While Maryland State Police were working hundreds of calls for people stuck on icy roads, a state trooper wound up delivering a baby while responding to call on snowy Sunday night.

Maryland State police say the trooper was at the right place at the right time as he helped deliver a baby boy to a 21-year-old woman on the side of a busy highway in Prince George's County.

Officials say Trooper Esai Cunningham, a probationary trooper assigned to the College Park Barrack, had responded on a report of a crash on the outer loop of I-495 at the I-95 split in College Park, Maryland at around 11 p.m.

"I was only able to use my training, knowledge and experience from the academy to kind of dictate what happened and im just thankful that I knew enough to keep the baby safe and breathing," Cunningham tells FOX 5.

As the trooper arrived on scene of the crash, a driver in another car pulled up and said that a woman in his car was in active labor.

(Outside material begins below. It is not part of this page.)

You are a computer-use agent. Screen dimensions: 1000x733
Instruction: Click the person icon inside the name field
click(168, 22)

Trooper Cunningham called for EMS assistance, but the baby was in a hurry to come out into the world and was delivered before medical crews could arrive.

"I immediately grabbed my gloves and approached the passenger side where I could see the woman and as soon as I opened it I could see her legs were spread and the baby's head was already coming out. I could hear the baby crying -- it was pretty wild I guess," said Cunningham.

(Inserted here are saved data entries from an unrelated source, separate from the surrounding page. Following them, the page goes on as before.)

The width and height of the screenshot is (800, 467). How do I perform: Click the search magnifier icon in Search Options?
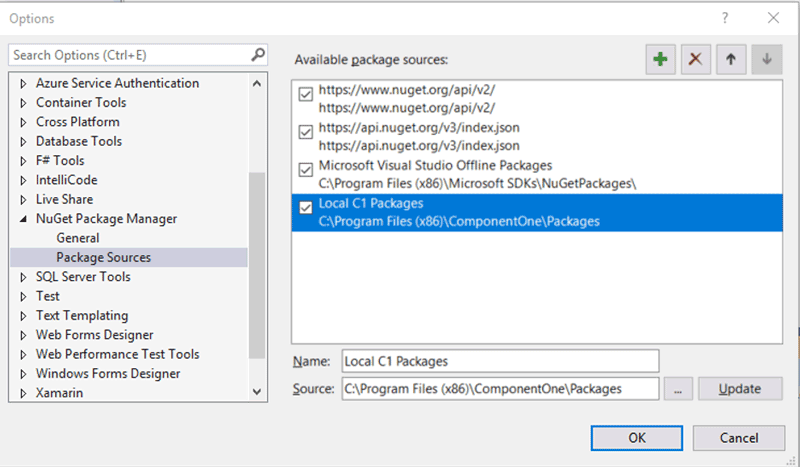[258, 55]

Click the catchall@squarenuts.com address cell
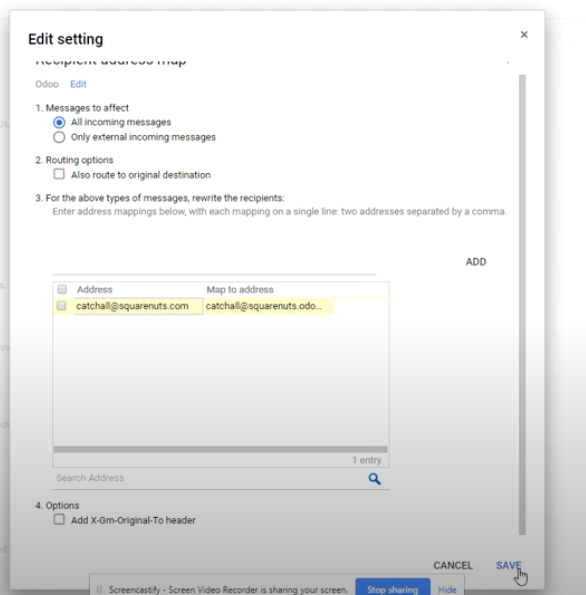click(x=138, y=306)
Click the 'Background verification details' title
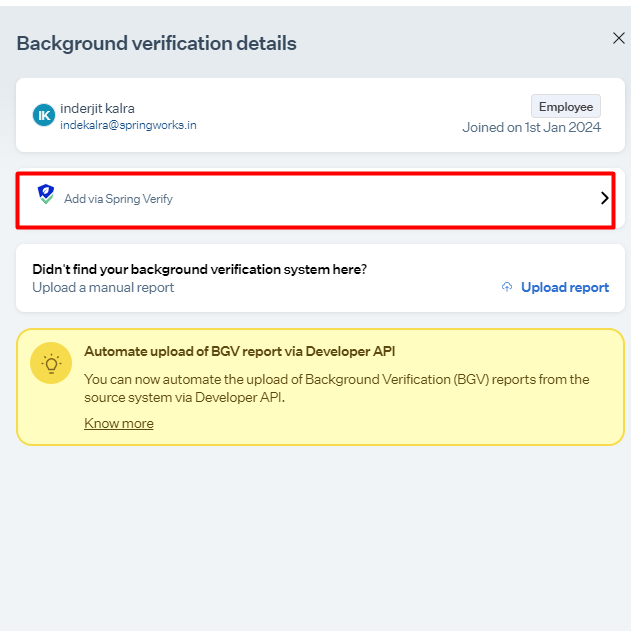 point(156,43)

"I had gloves on so I cradled baby's head cause that was my first instinct, and had other female passenger in car hold the head, found a towel baby was fully out made sure umbilical cord around neck. It wasn't thank God."

After first reponders arrivesd, police say the mother and her newborn son were transported to Holy Cross Hospital in Silver Spring, Md. and both are doing well.

A moment Cunningham can surely be proud of in his young career as a trooper.

"Definitely one of those moments I can look back on and be happy that everything went right in this case and that EMS arrived and paramedics were able to handle it from that point on," he said.